Is there any documentation on the binary format of the mail files under /var/spool/postfix/ ?

Previous Topic Next Topic
 
classic Classic list List threaded Threaded
22 messages Options
12
Reply | Threaded
Open this post in threaded view
|

Is there any documentation on the binary format of the mail files under /var/spool/postfix/ ?

Hubro
Posfix keeps mails in a binary format in folders under /var/spool/postfix, at least by default.

I want to write some tools for searching and filtering by the meta data of a large number (hundreds of thousands) of emails under /var/spool/postfix/deferred. Among other things, I want to find all queue IDs of mails sent from specific IP adresses so that they can be deleted.

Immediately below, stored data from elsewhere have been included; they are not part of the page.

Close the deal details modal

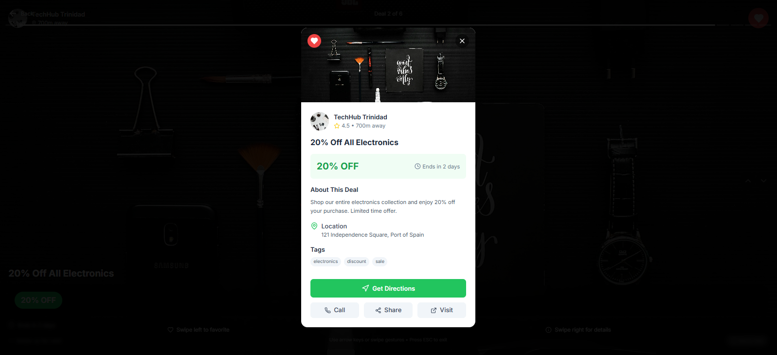pos(462,41)
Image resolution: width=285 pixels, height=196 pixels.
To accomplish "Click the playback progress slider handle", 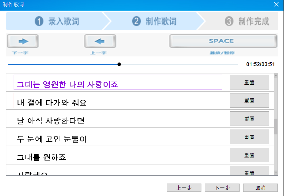I will point(119,64).
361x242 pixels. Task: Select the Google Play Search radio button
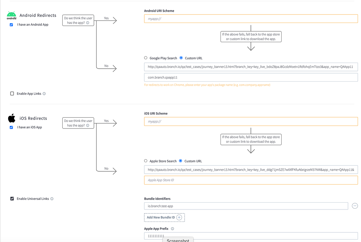click(x=146, y=58)
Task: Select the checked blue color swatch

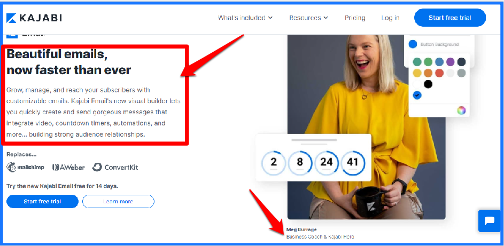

I'm having some problems understanding the binary format of the files though. It seems that the envelope records starts with the bytes "\x41\x16" and ends at the bytes "\x4d\x00". The records are separated by two bytes, the first of which is "\x41" and the second of which varies, and I don't understand the logic behind it.

Is the binary format of these files documented anywhere? I have searched for quite a while with no luck. I get the sense that the format is so simple that it could be explained in a few paragraphs, but alas I haven't quite been able to make sense of it yet.

Also, is the binary format of these files *stable*? As in, does the format change depending on which Postfix version created them?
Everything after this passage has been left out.